REQUIRED ACTION >> Where the word "Given" appears in a line below, copy the whole line.

DATA SHOWN >>
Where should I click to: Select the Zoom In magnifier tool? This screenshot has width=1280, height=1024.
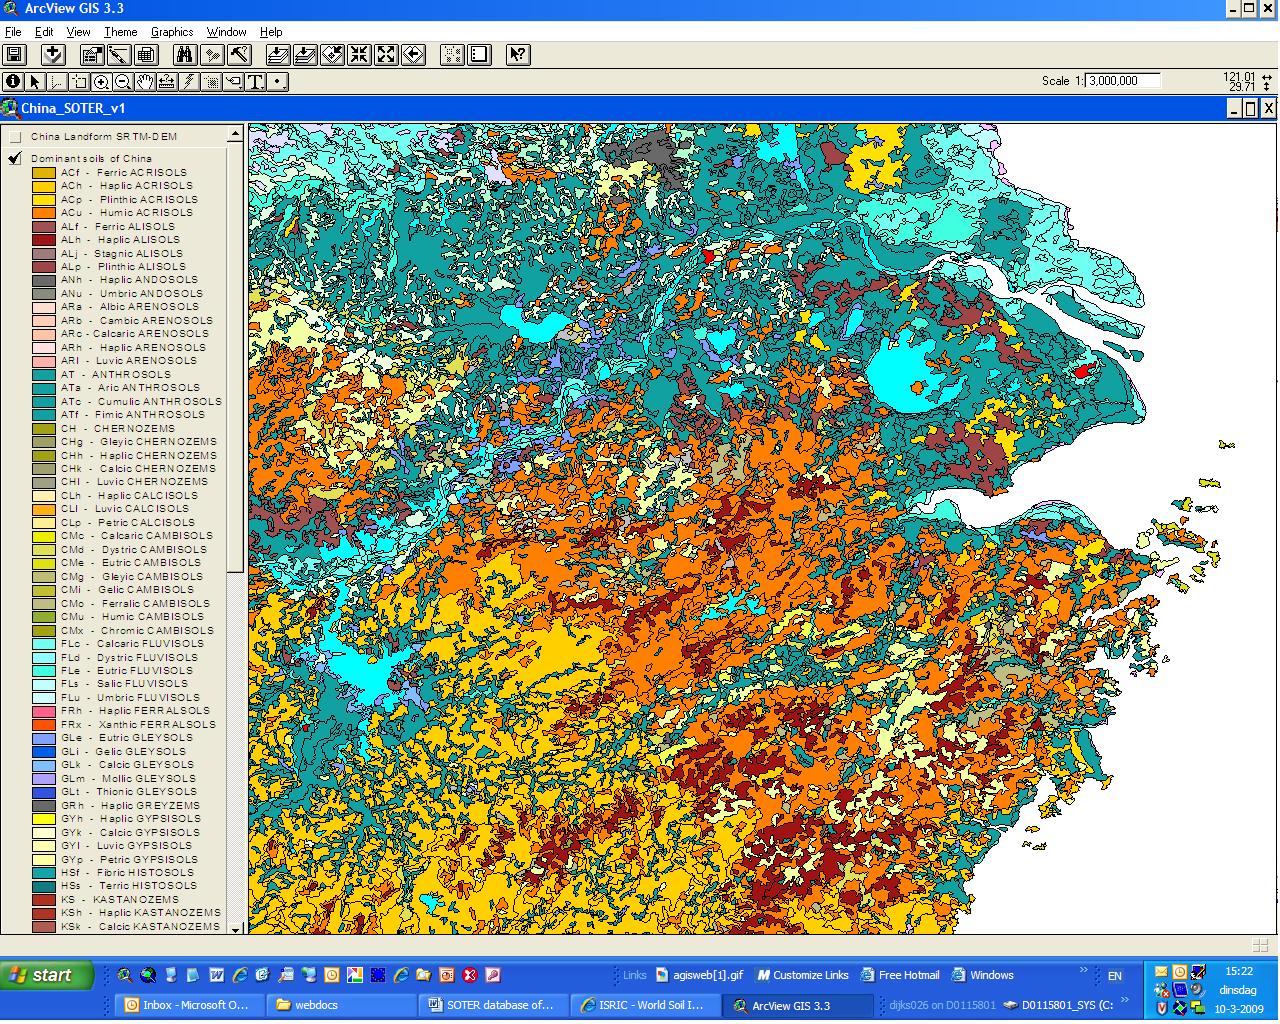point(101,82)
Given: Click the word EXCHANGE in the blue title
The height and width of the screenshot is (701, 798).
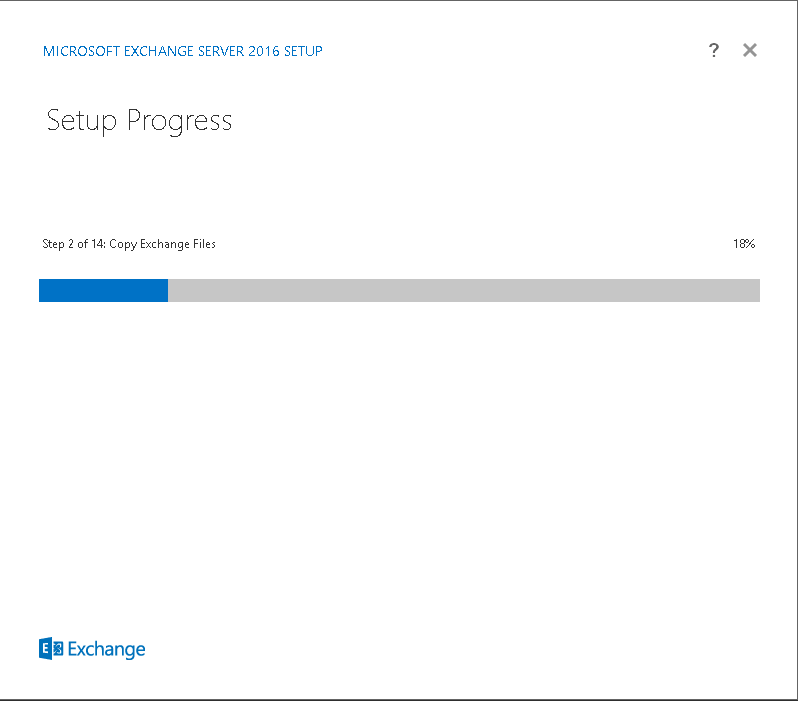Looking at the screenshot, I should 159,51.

---

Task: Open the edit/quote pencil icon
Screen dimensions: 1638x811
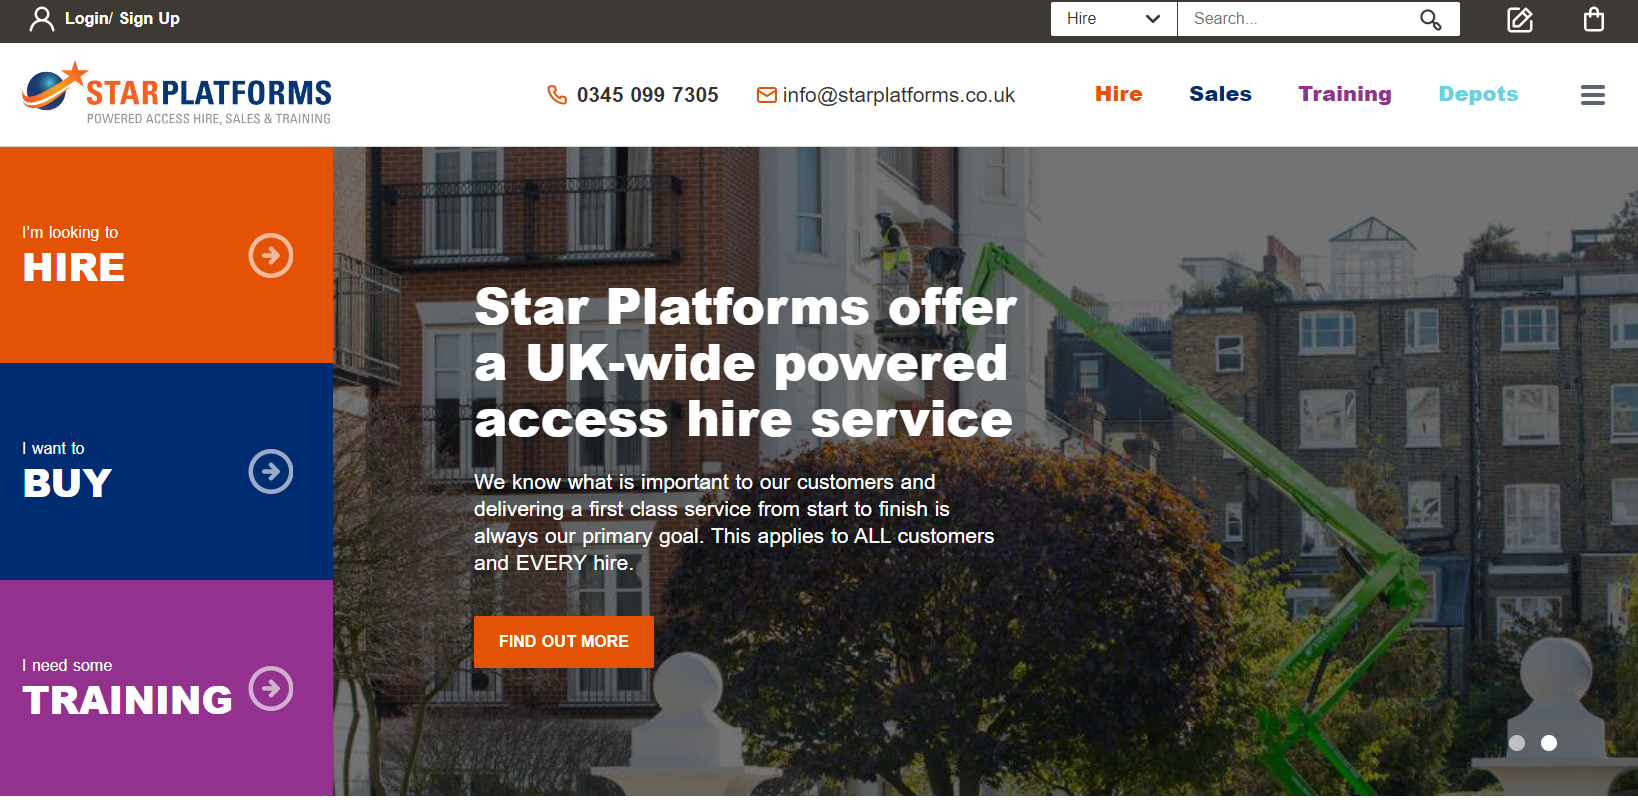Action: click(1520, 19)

* * *

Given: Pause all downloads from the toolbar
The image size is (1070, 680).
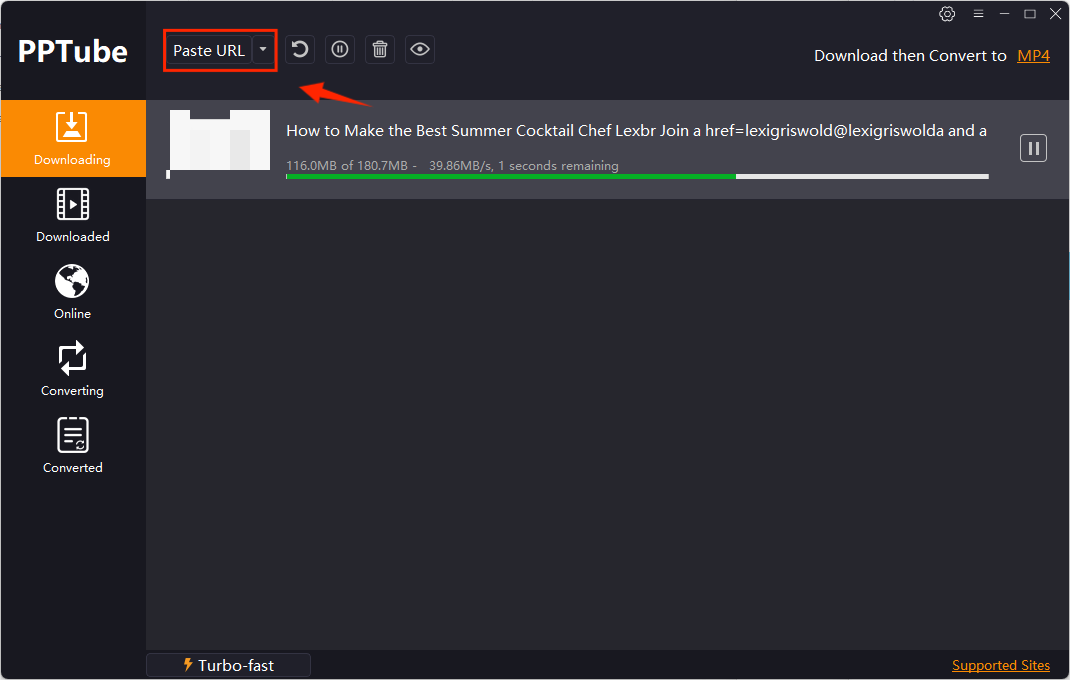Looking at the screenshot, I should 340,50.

RESULT FOR THIS EXERCISE >>
Given: Click the word EXCHANGE in the blue title
Given: Pause all downloads from the toolbar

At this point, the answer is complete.